Covid-19 Impacting the Printing Industry: Curb the Slowdown and be Future Ready

The covid-19 outbreak in China and its subsequent spread in Europe, the Middle East and the rest of the world have brought massive economic slowdown and printing businesses are no exception.

With back to back cancellation of the world’s leading print exhibitions, there is a lot of uncertainty and panic within an industry that is traditionally run through interactions and collaboration.

COVID SITUATION

In past decades, globalization in the printing industry has opened up many doors for print service providers to expand their business. The world has now become a center-stage for anyone to grow and serve a worldwide clientele through a network of partners and vendors. Still, many printing companies resort to the traditional way of conducting business offline, where most of the deals are closed in-person. But, Covid-19 have frozen the movement within the industry, as exhibitions are being cancelled, offices and production facilities are getting temporarily shut, global shipments are stuck amid chaos and finances are stand still with fewer payouts.

Somehow, the current situation has made business owners realize that world economies are inter-twined and any natural calamity, health hazard or economic crisis in one country can impact businesses world-wide and its repercussions can spread over months or longer.

During one of our recent sales staff meeting, we have notices that in last 4 weeks, there is almost 40% rise in our prospects intending to implement an online printing store before Q1 ends. The most common reason of being that the slowdown has deeply impacted their offline sales because that is majorly driven by in-person client meetings, in-store orders and major deals coming in from deals executed during exhibitions. And many print service providers are now realizing that, amid such global crisis how important it is to equip their business with omni-channel customer acquisition and client servicing. Printing businesses now getting ready to collaborate online and maintain the spirit of the business.

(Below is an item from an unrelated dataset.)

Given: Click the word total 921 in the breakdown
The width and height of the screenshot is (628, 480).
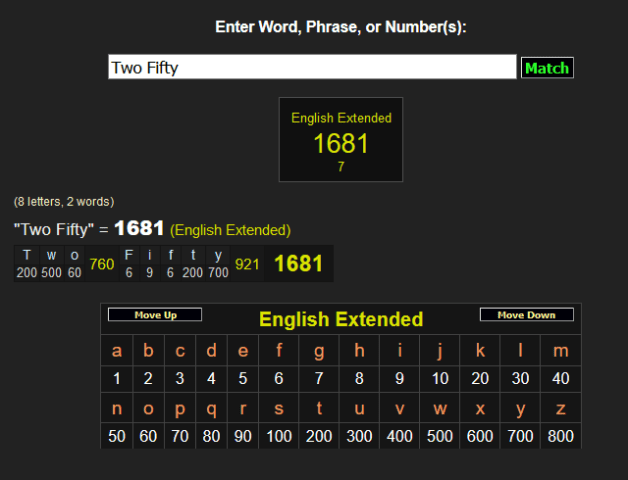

All of us can follow the strategies listed below to curb the slowdown and be future-ready.

Keep Safe

Take steps to prevent worker exposure to COVID-19. Follow the safety instructions and implement all workplace safety measures like limiting business travel to corona hit areas, mandatory masks for all staff members, use of hand sanitizer and thorough hand-washing by employees, regular health check-ups and monitoring etc. It said that prevention is better than cure, and protecting your staff from the deadly daemon is your responsibility.

For more information, please refer:  Getting your workplace ready for COVID-19

Communicate with Your Staff and Stay Connected

In case you have shut down your premises temporarily, stay connected with your team over e-mails, calls and video conferences. The team that stays connected stays together.

Have Risk Mitigation Plan In-place

No one can predict how soon we’ll overcome the crisis and the aftermath can be disastrous to many businesses. So, plan ahead, communicate with your staff about possible pay-cuts or payroll delays and convince your customers to keep hold of your current contracts and future deals. Continue your operations remotely and mitigate the risk as much as possible by online collaboration and coordination.

Be Future Ready

In general, key decision-makers do not invest time in understanding what it takes to plan for disruptions until they are in one. Use the downtime to review and revive your business strategy. Have a plan in place to invest your money and resources to make your business future-ready and resistant to external factors. Train your staff to work remotely in emergencies and created an approach that’s centered around the customers both in-store and online and creates a single customer experience across your brand by unifying sales, support, and marketing that accounts for the spillover between different channels. Try different print commerce and web-to-print solutions out there and choose one that supports setting up both, online stores and offline sales with POS integration or order creation from back-end and offers integrated workflow management to help your sales, support and marketing teams to collaborate centrally through the system.

In China, for example, while consumer demand is down, it has not disappeared—people have dramatically shifted toward online shopping for all types of goods, including food and product delivery. Companies should invest in online and set up a good web-to-print solution as part of their push for omnichannel distribution.

Review and Revise Your Plan Regularly

Stay updated. Follow the news and day-to-day developments in your industry. If required, review and tailor your plan regularly until the economy is back to normal and businesses start recuperating from the impact.

Stay Healthy, Stay Safe. Keep Printing!